WHAT NEEDS TO BE DONE: Please repeat all of the records below verbatim, line for line.

begin RAW DATA

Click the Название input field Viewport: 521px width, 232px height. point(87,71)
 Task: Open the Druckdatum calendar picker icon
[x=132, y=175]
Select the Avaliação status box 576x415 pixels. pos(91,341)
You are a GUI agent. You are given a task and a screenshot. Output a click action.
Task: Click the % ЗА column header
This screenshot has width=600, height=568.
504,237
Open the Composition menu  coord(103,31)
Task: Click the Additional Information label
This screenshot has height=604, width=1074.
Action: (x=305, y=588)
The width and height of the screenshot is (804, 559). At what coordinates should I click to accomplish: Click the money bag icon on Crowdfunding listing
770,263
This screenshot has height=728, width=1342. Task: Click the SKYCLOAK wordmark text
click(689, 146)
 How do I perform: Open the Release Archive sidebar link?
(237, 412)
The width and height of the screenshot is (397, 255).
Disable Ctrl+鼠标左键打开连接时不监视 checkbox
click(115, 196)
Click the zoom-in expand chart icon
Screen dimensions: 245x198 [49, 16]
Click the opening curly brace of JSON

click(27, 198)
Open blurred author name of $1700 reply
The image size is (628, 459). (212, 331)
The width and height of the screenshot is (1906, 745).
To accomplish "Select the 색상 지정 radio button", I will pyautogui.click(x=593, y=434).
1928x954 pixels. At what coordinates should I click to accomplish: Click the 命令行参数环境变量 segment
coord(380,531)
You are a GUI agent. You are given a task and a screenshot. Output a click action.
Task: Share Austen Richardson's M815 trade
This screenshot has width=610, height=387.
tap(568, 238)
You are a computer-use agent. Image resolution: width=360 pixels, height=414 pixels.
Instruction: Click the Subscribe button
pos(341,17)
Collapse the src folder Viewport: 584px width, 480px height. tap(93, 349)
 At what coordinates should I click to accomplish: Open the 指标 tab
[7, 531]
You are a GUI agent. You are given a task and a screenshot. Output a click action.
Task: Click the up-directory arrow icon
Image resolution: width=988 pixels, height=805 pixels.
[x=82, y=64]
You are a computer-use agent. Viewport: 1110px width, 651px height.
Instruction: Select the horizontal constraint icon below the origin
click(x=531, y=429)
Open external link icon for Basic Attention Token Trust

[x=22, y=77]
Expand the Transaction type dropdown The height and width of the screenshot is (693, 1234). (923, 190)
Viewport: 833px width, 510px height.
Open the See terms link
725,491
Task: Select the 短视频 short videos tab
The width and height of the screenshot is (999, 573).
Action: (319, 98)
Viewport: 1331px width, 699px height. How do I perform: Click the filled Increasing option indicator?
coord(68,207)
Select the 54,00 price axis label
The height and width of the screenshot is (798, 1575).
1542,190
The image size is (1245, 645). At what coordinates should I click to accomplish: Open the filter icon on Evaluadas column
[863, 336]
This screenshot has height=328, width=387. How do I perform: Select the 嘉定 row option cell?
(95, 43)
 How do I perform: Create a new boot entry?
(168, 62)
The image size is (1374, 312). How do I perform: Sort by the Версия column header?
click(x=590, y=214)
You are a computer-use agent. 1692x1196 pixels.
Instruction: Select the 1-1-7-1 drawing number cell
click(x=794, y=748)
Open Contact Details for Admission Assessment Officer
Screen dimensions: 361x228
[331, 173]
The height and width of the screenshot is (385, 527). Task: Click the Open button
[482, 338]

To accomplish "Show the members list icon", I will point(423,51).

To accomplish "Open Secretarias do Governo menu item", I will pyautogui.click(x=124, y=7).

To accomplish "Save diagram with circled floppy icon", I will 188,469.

end RAW DATA

EXERCISE OUTPUT:
Click the Название input field Viewport: 521px width, 232px height. point(87,71)
 Task: Open the Druckdatum calendar picker icon
[x=132, y=175]
Select the Avaliação status box 576x415 pixels. pos(91,341)
You are a GUI agent. You are given a task and a screenshot. Output a click action.
Task: Click the % ЗА column header
This screenshot has width=600, height=568.
504,237
Open the Composition menu  coord(103,31)
Task: Click the Additional Information label
This screenshot has height=604, width=1074.
Action: (x=305, y=588)
The width and height of the screenshot is (804, 559). At what coordinates should I click to accomplish: Click the money bag icon on Crowdfunding listing
770,263
This screenshot has height=728, width=1342. Task: Click the SKYCLOAK wordmark text
click(689, 146)
 How do I perform: Open the Release Archive sidebar link?
(237, 412)
The width and height of the screenshot is (397, 255).
Disable Ctrl+鼠标左键打开连接时不监视 checkbox
click(115, 196)
Click the zoom-in expand chart icon
Screen dimensions: 245x198 [49, 16]
Click the opening curly brace of JSON

click(27, 198)
Open blurred author name of $1700 reply
The image size is (628, 459). (212, 331)
The width and height of the screenshot is (1906, 745).
To accomplish "Select the 색상 지정 radio button", I will pyautogui.click(x=593, y=434).
1928x954 pixels. At what coordinates should I click to accomplish: Click the 命令行参数环境变量 segment
coord(380,531)
You are a GUI agent. You are given a task and a screenshot. Output a click action.
Task: Share Austen Richardson's M815 trade
This screenshot has width=610, height=387.
tap(568, 238)
You are a computer-use agent. Image resolution: width=360 pixels, height=414 pixels.
Instruction: Click the Subscribe button
pos(341,17)
Collapse the src folder Viewport: 584px width, 480px height. tap(93, 349)
 At what coordinates should I click to accomplish: Open the 指标 tab
[7, 531]
You are a GUI agent. You are given a task and a screenshot. Output a click action.
Task: Click the up-directory arrow icon
Image resolution: width=988 pixels, height=805 pixels.
[x=82, y=64]
You are a computer-use agent. Viewport: 1110px width, 651px height.
Instruction: Select the horizontal constraint icon below the origin
click(x=531, y=429)
Open external link icon for Basic Attention Token Trust

[x=22, y=77]
Expand the Transaction type dropdown The height and width of the screenshot is (693, 1234). (923, 190)
Viewport: 833px width, 510px height.
Open the See terms link
725,491
Task: Select the 短视频 short videos tab
The width and height of the screenshot is (999, 573).
Action: (319, 98)
Viewport: 1331px width, 699px height. How do I perform: Click the filled Increasing option indicator?
coord(68,207)
Select the 54,00 price axis label
The height and width of the screenshot is (798, 1575).
1542,190
The image size is (1245, 645). At what coordinates should I click to accomplish: Open the filter icon on Evaluadas column
[863, 336]
This screenshot has height=328, width=387. How do I perform: Select the 嘉定 row option cell?
(95, 43)
 How do I perform: Create a new boot entry?
(168, 62)
The image size is (1374, 312). How do I perform: Sort by the Версия column header?
click(x=590, y=214)
You are a computer-use agent. 1692x1196 pixels.
Instruction: Select the 1-1-7-1 drawing number cell
click(x=794, y=748)
Open Contact Details for Admission Assessment Officer
Screen dimensions: 361x228
[331, 173]
The height and width of the screenshot is (385, 527). Task: Click the Open button
[482, 338]

To accomplish "Show the members list icon", I will point(423,51).

To accomplish "Open Secretarias do Governo menu item", I will pyautogui.click(x=124, y=7).

To accomplish "Save diagram with circled floppy icon", I will 188,469.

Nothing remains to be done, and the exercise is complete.